» **Passage provided**
-=-=-

Re: docid set compression and boolean docid set operations

Posted by John Wang <jo...@gmail.com>.

HI Paul and Eks:
     Thanks for your responses.

     Kamikaze is split into 2 parts: compression(p4delta) and set boolean
logic docIdSet iterators (OR, AND, NOT).

     I do see the patch for the DisjunctionDocsetIterator, I agree that
there is no need to replicate the effort. What about AND and NOT? Also, do
you know when these patches will be applied?

    Are you guys interested in helping out on kamikaze?

Thanks

-John

On Sat, Sep 13, 2008 at 1:45 AM, Paul Elschot <pa...@xs4all.nl>wrote:

>
> Op Saturday 13 September 2008 09:21:21 schreef Anmol Bhasin:
> > Hi,
> >
> >  Michael :
> >
> > True, the table is a placeholder right now. I will run my performance
> > tests and update the table in the next day or two.
> >
> > Paul :
> >
> >  Thanks for skimming over the code. As John mentioned in his email,
> > we currently use Kamikaze for in memory caching for document hits.
> > The Kamikaze project is aimed to provide a docset implementation
> > using either an Integer array, an OpenBitSet or P4Delta data stucture
> > using the OpenBitSet(lucene)  depending on  the size and range of the
> > docset. There is a utility function exposed in
> > com.kamikaze.docidset.utils. DocSetFactory.java which can decide on
> > the fly given the parameters as to what underlying datastructure
> > should be employed, however it is not tested thoroughly.
>
> Such a factory is precisely what is left open here:
> https://issues.apache.org/jira/browse/LUCENE-1296
> Basically, we need a subclass of CachingWrapperFilter to implement
> such a factory.

-=-=-

» **Task list**
a. Using the thread on docid set compression, answer each question on its own line:
(i) Into which two parts is Kamikaze split?
(ii) What is Kamikaze currently used for, according to Anmol Bhasin?
(iii) What does Paul Elschot say is needed to implement the factory?
b. In one to three sentences, explain what determines which underlying data structure the Kamikaze project uses for a docset, as the thread on docid set compression describes it.
c. Write the next part of the thread on docid set compression, picking up after its final line.

[Dataset records]
-=-=-

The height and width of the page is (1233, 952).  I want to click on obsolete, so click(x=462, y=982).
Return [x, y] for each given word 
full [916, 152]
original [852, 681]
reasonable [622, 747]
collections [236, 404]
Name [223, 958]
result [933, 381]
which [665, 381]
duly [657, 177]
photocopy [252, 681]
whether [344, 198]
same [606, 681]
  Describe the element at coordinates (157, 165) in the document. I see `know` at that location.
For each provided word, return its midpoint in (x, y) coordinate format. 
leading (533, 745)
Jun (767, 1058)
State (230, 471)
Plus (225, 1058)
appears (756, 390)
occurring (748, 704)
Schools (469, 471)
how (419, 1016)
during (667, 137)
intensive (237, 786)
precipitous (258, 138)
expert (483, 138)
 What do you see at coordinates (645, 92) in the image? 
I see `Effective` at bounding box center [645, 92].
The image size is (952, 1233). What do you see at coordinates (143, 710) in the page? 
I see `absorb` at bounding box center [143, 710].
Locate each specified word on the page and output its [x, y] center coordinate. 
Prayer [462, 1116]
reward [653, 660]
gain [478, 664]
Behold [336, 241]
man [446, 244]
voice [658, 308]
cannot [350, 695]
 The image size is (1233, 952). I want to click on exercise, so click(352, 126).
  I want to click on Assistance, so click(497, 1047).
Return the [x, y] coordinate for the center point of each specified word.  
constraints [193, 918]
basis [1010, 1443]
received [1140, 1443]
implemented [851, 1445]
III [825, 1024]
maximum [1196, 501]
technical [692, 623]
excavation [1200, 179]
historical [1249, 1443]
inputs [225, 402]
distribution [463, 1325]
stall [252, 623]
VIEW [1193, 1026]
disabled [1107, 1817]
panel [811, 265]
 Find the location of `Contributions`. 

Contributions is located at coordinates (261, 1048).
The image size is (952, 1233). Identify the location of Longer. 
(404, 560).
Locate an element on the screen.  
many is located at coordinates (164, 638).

-=-=-

» **Answers**
a.
(i) Compression (p4delta) and set boolean logic docIdSet iterators (OR, AND, NOT).
(ii) In memory caching for document hits.
(iii) A subclass of CachingWrapperFilter.

b. Kamikaze uses an Integer array, an OpenBitSet, or a P4Delta structure, depending on the size and range of the docset. A utility function in com.kamikaze.docidset.utils, DocSetFactory.java, can make that choice on the fly from the given parameters, though it has not been tested thoroughly.

c.
>
> >
> > Moreover, we have implementations of Logic operators on the
> > underlying docsets which act like filters in Lucene. Again, these can
> > be employed to perform complex logic ops on the underlying docsets
> > which in turn could themselves be composite docsets generated using
> > AND|OR|NOT operations. The implementations do not materialize the
> > interim or final structures but simply expose an iterator to walk the
> > docsets.
>
> Further to what Eks said, the patch at LUCENE-1345 extends
> existing lucene scorers to walk docsets. It does this by allowing
> a mix of DocIdSetIterators (for Filters) and Scorers (for Queries).
> The class structure for this is still in its infancy, I'm trying to
> figure out how much inheritance to use to implement the
> various Scorers as subclasses of DocIdSetIterators.
>
> > It would be wonderful if the indexing structure can be augumented
> > using Kamikaze. I can start
> >  proactively modifying/improving the implementation/packaging to ease
> > the process.
>
> Be sure to take small steps. The p4delta code from kamikaze that I
> have seen so far still needs some performance improvements.
> For example the main decompression loop contains an if statement
> for the exceptions, but the whole point of p4delta decompression is
> it to avoid that. Nevertheless, this implementation has the advantage
> of being relatively easy to understand, so it could be very useful for
> testing.
> I don't know whether I have seen all of the code, though.
>
> > As for storing the term frequencies and positions with
> > this datastructure, let me revisit the literature to see how best, if
> > at all we can assimilate them.
>
> This fits nicely with the recent flexible indexing efforts.
> Most of the performance improvements are are reported from the
> positions, so we might try and start there. Alternatively, to get going,
> the p4delta data structure might be initially used to support boolean
> docid set operations.
>
> Regards,
> Paul Elschot
>
>
> > Thanks for the interest in Kamikaze and I would keep you posted once
> > I have updated performance numbers on the wiki.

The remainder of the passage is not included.